▶ [TASK]:
All of the records listed below should be retyped exactly.

WORKING DATA Block Start

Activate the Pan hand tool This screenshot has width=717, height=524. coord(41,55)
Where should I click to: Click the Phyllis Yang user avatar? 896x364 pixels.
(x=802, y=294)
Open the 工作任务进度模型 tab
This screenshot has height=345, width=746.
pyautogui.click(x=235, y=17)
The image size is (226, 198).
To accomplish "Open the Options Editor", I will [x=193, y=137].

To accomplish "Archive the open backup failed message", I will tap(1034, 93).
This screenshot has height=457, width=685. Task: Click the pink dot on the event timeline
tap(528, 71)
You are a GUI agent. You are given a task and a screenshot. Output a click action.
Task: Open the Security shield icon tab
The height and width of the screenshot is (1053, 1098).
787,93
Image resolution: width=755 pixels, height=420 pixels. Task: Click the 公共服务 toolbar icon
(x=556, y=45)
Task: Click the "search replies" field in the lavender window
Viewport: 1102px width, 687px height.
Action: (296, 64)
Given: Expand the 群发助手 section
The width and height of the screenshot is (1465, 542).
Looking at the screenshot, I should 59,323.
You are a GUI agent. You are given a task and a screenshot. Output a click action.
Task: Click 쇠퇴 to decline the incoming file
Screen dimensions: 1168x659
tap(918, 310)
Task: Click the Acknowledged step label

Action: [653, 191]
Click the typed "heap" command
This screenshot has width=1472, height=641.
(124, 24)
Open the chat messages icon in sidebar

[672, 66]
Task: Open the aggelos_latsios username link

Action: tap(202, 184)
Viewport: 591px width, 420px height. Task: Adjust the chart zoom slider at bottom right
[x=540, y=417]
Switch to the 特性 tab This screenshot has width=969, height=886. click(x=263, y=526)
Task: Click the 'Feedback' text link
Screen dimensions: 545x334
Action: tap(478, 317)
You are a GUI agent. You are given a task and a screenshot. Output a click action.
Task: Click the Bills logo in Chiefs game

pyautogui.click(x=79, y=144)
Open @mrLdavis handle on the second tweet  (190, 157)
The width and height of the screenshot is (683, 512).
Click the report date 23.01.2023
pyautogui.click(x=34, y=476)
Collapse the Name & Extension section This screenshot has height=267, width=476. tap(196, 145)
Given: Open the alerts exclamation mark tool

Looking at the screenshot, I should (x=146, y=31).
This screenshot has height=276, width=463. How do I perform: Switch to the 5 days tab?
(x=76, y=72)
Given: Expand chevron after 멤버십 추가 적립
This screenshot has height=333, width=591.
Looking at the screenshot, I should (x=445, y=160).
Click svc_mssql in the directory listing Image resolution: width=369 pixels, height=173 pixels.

WORKING DATA Block End

▶ [EXERCISE OUTPUT]:
Activate the Pan hand tool This screenshot has width=717, height=524. coord(41,55)
Where should I click to: Click the Phyllis Yang user avatar? 896x364 pixels.
(x=802, y=294)
Open the 工作任务进度模型 tab
This screenshot has height=345, width=746.
pyautogui.click(x=235, y=17)
The image size is (226, 198).
To accomplish "Open the Options Editor", I will [x=193, y=137].

To accomplish "Archive the open backup failed message", I will tap(1034, 93).
This screenshot has height=457, width=685. Task: Click the pink dot on the event timeline
tap(528, 71)
You are a GUI agent. You are given a task and a screenshot. Output a click action.
Task: Open the Security shield icon tab
The height and width of the screenshot is (1053, 1098).
787,93
Image resolution: width=755 pixels, height=420 pixels. Task: Click the 公共服务 toolbar icon
(x=556, y=45)
Task: Click the "search replies" field in the lavender window
Viewport: 1102px width, 687px height.
Action: (296, 64)
Given: Expand the 群发助手 section
The width and height of the screenshot is (1465, 542).
Looking at the screenshot, I should 59,323.
You are a GUI agent. You are given a task and a screenshot. Output a click action.
Task: Click 쇠퇴 to decline the incoming file
Screen dimensions: 1168x659
tap(918, 310)
Task: Click the Acknowledged step label

Action: [653, 191]
Click the typed "heap" command
This screenshot has width=1472, height=641.
(124, 24)
Open the chat messages icon in sidebar

[672, 66]
Task: Open the aggelos_latsios username link

Action: tap(202, 184)
Viewport: 591px width, 420px height. Task: Adjust the chart zoom slider at bottom right
[x=540, y=417]
Switch to the 特性 tab This screenshot has width=969, height=886. click(x=263, y=526)
Task: Click the 'Feedback' text link
Screen dimensions: 545x334
Action: tap(478, 317)
You are a GUI agent. You are given a task and a screenshot. Output a click action.
Task: Click the Bills logo in Chiefs game

pyautogui.click(x=79, y=144)
Open @mrLdavis handle on the second tweet  (190, 157)
The width and height of the screenshot is (683, 512).
Click the report date 23.01.2023
pyautogui.click(x=34, y=476)
Collapse the Name & Extension section This screenshot has height=267, width=476. tap(196, 145)
Given: Open the alerts exclamation mark tool

Looking at the screenshot, I should (x=146, y=31).
This screenshot has height=276, width=463. How do I perform: Switch to the 5 days tab?
(x=76, y=72)
Given: Expand chevron after 멤버십 추가 적립
This screenshot has height=333, width=591.
Looking at the screenshot, I should (x=445, y=160).
Click svc_mssql in the directory listing Image resolution: width=369 pixels, height=173 pixels.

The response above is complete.